**DATASET RECORDS**
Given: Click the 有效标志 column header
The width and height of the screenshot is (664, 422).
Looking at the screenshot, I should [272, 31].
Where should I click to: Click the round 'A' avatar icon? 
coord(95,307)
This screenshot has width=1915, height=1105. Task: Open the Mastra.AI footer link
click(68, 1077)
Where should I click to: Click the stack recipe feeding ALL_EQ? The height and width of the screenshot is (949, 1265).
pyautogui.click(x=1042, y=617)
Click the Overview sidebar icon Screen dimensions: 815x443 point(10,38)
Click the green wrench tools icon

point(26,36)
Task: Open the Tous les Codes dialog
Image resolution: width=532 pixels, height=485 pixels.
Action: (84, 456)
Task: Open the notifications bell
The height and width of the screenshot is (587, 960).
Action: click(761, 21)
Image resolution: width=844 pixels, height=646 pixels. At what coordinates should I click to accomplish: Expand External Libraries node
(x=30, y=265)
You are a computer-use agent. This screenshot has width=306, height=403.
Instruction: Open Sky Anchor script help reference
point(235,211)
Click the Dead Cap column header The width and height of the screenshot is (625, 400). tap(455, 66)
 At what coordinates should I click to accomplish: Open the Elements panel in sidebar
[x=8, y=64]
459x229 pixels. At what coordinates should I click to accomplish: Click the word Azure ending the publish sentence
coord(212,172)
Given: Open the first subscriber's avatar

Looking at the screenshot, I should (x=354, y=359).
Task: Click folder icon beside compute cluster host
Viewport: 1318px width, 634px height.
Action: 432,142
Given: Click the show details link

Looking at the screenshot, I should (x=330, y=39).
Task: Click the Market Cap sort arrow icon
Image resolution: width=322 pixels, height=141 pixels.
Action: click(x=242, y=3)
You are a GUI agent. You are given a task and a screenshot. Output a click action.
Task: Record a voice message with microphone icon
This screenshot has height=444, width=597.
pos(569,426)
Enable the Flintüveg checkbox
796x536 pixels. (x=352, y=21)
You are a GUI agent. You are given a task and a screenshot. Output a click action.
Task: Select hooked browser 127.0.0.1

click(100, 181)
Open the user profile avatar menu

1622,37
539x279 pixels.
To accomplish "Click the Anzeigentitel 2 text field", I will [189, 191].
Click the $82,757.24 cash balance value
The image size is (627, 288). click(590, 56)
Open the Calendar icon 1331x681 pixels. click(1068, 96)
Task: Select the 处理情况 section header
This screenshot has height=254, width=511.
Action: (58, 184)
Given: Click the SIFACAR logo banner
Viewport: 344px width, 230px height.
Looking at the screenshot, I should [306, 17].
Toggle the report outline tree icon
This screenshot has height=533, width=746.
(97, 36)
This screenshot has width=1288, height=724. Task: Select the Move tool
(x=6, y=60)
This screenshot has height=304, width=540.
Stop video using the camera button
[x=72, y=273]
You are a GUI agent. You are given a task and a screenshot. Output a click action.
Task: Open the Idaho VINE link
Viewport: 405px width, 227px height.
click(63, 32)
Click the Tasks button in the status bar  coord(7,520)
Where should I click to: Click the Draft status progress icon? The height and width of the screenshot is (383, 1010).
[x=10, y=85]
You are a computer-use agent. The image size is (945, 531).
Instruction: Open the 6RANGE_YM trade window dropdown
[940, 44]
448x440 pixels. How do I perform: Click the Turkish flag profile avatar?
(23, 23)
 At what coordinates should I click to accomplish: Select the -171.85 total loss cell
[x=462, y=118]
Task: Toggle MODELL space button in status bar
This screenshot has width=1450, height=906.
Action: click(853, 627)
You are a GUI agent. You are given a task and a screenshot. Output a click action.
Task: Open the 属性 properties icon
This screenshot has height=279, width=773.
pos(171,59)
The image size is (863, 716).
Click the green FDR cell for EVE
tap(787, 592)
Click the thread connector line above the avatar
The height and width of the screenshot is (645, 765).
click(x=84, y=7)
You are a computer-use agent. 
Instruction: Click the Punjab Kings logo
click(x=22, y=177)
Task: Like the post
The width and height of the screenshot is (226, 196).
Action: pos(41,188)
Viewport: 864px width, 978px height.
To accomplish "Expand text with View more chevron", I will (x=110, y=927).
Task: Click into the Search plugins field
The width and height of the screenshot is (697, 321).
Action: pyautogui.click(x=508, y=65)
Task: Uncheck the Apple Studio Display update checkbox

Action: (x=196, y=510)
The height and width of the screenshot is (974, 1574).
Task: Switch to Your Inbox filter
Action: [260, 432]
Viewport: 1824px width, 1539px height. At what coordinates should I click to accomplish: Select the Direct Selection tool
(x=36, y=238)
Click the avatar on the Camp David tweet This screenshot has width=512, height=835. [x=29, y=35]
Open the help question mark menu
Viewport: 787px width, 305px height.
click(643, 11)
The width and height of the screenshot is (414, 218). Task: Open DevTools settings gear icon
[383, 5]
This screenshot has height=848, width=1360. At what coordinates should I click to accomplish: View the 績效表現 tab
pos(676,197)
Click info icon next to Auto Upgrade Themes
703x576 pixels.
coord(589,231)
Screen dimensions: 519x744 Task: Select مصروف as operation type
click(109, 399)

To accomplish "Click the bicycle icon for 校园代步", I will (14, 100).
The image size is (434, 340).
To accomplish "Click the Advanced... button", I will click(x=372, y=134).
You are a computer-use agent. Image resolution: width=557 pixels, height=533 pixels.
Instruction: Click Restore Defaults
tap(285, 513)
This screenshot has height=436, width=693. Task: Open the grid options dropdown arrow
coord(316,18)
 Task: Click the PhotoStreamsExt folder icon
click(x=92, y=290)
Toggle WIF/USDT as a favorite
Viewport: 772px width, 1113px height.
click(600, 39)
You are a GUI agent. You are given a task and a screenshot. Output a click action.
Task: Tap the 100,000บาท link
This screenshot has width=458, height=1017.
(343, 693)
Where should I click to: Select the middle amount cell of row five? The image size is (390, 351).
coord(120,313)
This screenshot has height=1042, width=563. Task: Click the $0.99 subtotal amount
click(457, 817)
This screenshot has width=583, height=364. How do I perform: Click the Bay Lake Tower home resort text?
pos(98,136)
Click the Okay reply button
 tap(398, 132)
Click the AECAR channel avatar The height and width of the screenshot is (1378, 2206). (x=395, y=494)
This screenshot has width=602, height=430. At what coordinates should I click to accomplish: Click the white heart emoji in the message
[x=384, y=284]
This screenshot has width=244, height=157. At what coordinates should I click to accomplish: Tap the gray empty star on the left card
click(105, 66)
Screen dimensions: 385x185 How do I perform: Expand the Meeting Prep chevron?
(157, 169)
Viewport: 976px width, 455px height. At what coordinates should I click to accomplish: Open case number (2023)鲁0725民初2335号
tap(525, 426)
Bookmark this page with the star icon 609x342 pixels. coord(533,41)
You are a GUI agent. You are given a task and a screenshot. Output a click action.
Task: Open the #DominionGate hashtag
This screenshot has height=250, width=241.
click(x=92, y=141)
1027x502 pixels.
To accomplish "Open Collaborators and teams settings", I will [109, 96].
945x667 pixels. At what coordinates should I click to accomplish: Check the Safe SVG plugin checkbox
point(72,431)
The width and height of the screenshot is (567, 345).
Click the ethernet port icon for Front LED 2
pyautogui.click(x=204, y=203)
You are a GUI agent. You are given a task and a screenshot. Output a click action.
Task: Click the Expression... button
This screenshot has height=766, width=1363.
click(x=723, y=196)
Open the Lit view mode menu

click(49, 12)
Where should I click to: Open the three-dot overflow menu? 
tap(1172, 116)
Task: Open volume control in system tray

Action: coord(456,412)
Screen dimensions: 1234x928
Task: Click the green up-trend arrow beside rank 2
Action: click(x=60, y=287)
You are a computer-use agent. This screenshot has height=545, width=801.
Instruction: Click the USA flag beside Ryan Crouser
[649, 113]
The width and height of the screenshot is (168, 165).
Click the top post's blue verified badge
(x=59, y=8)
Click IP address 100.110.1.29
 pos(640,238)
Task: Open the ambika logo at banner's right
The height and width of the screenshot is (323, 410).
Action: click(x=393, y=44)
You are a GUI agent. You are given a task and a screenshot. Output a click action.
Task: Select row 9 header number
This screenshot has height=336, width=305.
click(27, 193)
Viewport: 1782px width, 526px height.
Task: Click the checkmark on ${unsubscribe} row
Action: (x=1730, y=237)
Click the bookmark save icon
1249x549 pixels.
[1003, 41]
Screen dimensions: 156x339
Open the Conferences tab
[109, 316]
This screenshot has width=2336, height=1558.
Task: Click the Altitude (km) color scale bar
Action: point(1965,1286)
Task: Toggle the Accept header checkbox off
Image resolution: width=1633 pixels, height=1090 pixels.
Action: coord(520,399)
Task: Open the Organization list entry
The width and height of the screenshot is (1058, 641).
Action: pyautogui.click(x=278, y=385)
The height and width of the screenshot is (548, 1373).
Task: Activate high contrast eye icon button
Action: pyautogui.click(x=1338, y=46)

**REQUEST**
Print the entries above exactly as they appear, starting with the line containing "Given: Open the first subscriber's avatar" and going on through the line containing "Action: click(x=242, y=3)".

**RESPONSE FOR THIS EXERCISE**
Given: Open the first subscriber's avatar

Looking at the screenshot, I should (x=354, y=359).
Task: Click folder icon beside compute cluster host
Viewport: 1318px width, 634px height.
Action: 432,142
Given: Click the show details link

Looking at the screenshot, I should (x=330, y=39).
Task: Click the Market Cap sort arrow icon
Image resolution: width=322 pixels, height=141 pixels.
Action: click(x=242, y=3)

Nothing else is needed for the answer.